Dr. Pepper
Chairman of Selectors
The Diary of the Average Pub Fan
The daunting screech of the cold-hearted authority knawed its way through my ears. I stood there, dismayed, by the act of true idiocy commited by this toothless, bare knuckle brawling animal. "It"; turned to the law obeying servant and unleashed a wave of remarks and phlegm alike. Searching - deep - for any sort of intelectual words of comfort I found this, "Radcliffe you f-ing cock!"
Yes; Joshua Radcliffe; the nineteen year old buffoon had just fouled (by which I mean savagely beaten) a mere infant by the name of Nigel. This fair haired child calmy gathered the ball and slotted it past the keeper (I'm assuming there was one, although it didn't seem that way) to take the lead.
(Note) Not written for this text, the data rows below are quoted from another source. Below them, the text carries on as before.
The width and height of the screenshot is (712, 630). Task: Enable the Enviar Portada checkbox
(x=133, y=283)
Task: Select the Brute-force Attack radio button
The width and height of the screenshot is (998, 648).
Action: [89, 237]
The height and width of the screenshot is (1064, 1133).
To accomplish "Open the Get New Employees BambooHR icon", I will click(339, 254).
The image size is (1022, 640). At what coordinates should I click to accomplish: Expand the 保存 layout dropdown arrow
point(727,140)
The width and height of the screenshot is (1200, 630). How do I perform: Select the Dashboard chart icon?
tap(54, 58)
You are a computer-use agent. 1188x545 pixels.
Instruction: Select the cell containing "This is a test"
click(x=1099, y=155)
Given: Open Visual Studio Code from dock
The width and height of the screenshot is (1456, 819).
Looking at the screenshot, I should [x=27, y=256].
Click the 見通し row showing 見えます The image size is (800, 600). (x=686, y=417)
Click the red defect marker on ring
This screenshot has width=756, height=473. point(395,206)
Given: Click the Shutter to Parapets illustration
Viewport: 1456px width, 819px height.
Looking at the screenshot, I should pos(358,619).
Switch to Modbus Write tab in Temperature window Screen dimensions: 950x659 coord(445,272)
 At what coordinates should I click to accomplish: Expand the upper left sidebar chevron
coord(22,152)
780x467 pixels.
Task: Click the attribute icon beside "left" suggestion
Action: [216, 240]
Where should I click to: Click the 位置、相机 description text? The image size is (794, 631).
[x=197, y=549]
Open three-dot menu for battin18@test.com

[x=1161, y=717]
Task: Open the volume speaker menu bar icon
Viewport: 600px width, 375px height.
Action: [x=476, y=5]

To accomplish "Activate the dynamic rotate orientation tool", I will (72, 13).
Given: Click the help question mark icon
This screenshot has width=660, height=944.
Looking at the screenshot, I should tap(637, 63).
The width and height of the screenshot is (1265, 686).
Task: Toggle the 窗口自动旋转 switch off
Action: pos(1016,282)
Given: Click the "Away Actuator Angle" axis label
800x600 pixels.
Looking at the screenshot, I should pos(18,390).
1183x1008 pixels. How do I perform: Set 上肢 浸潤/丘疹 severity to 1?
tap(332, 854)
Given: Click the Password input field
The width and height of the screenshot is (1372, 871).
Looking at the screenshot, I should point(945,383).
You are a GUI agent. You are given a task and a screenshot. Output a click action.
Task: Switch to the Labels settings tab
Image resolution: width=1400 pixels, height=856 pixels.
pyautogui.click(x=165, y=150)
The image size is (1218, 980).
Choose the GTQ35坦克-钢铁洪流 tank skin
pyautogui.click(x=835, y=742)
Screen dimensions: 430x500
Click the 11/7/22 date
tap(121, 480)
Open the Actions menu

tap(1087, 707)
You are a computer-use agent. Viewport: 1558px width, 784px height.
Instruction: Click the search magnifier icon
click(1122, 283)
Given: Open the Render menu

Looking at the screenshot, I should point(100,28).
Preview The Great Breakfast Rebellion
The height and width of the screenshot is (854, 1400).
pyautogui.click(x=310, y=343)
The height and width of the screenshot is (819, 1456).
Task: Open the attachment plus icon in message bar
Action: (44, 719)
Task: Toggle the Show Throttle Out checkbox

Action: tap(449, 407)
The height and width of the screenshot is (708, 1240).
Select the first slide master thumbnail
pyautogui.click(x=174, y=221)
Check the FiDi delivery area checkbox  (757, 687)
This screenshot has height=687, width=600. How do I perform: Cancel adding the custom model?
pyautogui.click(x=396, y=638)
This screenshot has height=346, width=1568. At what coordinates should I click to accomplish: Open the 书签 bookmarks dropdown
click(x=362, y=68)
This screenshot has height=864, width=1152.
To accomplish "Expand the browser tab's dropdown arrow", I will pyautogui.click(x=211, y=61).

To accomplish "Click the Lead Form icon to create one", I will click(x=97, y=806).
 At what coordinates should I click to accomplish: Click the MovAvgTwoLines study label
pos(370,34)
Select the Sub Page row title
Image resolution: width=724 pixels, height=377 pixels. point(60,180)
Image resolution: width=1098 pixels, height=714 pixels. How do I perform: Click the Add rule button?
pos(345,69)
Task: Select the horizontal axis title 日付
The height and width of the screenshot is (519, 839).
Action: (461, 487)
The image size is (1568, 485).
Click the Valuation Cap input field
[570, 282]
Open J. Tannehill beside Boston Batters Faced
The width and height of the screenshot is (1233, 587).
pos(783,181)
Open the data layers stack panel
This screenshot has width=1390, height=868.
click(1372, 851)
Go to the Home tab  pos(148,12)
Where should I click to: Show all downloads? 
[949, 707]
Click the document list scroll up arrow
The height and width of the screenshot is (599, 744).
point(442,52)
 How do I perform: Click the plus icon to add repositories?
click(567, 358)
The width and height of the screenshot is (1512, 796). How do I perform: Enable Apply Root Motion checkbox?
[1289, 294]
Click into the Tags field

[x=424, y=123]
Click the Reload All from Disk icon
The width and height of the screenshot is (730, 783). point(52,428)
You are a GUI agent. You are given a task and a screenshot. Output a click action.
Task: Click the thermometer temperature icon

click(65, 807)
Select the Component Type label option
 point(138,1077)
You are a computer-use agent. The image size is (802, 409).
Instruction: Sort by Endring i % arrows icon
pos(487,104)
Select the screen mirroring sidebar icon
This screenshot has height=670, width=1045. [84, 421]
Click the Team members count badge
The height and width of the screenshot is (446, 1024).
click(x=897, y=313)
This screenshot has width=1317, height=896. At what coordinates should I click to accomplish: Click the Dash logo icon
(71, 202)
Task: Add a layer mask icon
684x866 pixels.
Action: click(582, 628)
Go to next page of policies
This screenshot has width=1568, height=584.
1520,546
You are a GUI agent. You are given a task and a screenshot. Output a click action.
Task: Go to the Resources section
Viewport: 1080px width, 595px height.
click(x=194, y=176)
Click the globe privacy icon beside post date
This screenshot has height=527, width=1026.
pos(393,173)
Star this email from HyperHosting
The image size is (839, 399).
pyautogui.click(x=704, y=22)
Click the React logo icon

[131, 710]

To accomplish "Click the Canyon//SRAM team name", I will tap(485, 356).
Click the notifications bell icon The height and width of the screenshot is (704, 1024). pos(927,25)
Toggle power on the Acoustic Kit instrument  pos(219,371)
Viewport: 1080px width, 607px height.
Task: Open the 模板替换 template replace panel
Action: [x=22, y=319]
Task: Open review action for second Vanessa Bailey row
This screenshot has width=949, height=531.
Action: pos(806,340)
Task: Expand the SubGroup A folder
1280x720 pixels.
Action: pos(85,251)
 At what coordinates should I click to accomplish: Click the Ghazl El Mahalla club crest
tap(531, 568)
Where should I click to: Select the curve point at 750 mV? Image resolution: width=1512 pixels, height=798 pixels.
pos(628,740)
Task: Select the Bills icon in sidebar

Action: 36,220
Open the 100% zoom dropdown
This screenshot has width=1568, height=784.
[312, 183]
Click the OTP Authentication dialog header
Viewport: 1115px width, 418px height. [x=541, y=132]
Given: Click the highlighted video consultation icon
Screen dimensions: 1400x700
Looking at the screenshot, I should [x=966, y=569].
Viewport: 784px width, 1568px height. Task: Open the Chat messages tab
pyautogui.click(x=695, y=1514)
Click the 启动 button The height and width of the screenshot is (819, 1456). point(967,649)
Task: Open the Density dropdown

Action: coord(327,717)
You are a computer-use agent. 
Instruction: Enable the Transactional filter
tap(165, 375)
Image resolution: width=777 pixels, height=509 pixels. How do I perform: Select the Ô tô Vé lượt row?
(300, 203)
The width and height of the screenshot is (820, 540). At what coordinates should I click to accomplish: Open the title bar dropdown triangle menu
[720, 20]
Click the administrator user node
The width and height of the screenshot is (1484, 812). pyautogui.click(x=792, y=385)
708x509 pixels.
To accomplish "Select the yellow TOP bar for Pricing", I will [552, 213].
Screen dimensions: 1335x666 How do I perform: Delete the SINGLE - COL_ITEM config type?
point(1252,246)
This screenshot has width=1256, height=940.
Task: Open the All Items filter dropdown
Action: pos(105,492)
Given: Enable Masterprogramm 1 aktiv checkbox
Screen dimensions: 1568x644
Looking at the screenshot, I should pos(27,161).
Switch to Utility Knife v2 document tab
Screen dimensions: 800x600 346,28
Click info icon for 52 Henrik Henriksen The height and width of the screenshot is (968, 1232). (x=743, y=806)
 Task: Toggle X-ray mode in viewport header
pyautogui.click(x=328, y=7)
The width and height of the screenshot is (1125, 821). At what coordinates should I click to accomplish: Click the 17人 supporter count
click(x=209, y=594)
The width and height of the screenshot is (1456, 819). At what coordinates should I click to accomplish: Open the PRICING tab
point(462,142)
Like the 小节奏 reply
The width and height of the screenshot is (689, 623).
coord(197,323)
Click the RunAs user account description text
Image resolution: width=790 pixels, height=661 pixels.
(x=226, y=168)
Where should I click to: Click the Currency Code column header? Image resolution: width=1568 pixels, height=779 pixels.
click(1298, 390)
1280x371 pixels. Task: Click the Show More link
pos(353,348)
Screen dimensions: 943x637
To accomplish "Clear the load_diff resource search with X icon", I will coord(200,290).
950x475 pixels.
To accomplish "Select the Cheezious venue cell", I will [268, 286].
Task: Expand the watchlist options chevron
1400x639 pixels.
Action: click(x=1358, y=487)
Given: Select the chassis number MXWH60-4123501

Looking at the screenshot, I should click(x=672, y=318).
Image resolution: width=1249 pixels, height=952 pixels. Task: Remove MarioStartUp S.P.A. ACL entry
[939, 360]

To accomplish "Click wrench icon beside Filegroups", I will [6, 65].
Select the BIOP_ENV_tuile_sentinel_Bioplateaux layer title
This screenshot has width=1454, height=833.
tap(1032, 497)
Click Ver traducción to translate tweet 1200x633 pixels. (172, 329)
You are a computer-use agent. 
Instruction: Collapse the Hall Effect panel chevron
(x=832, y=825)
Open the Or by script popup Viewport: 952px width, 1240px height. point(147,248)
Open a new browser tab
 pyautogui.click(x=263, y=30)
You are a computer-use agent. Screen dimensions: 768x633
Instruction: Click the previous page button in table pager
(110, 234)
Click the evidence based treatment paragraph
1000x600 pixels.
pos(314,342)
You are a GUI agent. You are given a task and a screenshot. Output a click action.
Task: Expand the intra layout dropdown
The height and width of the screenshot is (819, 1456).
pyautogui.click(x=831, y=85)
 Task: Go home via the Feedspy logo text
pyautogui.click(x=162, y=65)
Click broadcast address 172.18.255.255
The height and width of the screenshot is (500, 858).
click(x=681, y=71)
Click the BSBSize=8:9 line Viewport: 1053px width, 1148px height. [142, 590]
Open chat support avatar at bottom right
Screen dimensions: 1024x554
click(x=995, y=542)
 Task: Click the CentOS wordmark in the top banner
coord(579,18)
Farsley Reserves were beating Farsley Celtic. Oh ████!
Five minutes of tedious "hoofing" continued before Danny Nugent made a mockery of my defence by nutmegging a certain Mr. Collinge and then scoring a goal that even David Nugent could convert. My heart sunk to an unbearable low. My managerial career over in a flash. We were 2-0 down to the f-ing reserves!
Before this game I had a dream - a vision. A vision of fluid, passing football where the ball would never be abused - only caressed calmly into the opposition goal. My dream was shattered within ten minutes at the hands of 22 Neanderthals. As the minutes continued to eat away at my soul, half time finally approached. Things had to change! Forget the flair - It was time to boot it upfield for the big man!
Half time saw a switch of formation. The detailed, tactical dream was gone - it was time for good ol' fashion long balls. Something seemed to be working - we actually strung 4 successful passes...before someone thought it was rugby and picked up the ball.
My tinkering was no use though and we failed to create any real chances. The centre-back duo of the plumber and his mate from the pub seemed to be too disciplined for my boys to break down. A harsh reality check for my career. The morale of my players was at an all time low - even lower than when our local pub burned down. I was in way over my depth and yet I felt my managerial ability was going to waste on a bunch of beer-bellied, skinheads who couldn't tell their arses from their elbows.
As I dragged myself into the changing room, I was hit by an unwelcoming storm of disgust and rage. I had lost the dressing room already. Those vultures tore me apart limb for limb without saying a word. One started flickering with a penknife before looking at me and nodding. As the foul stench of sweat and cat urine stayed with me for the whole day, it made me realise, we were f-ed.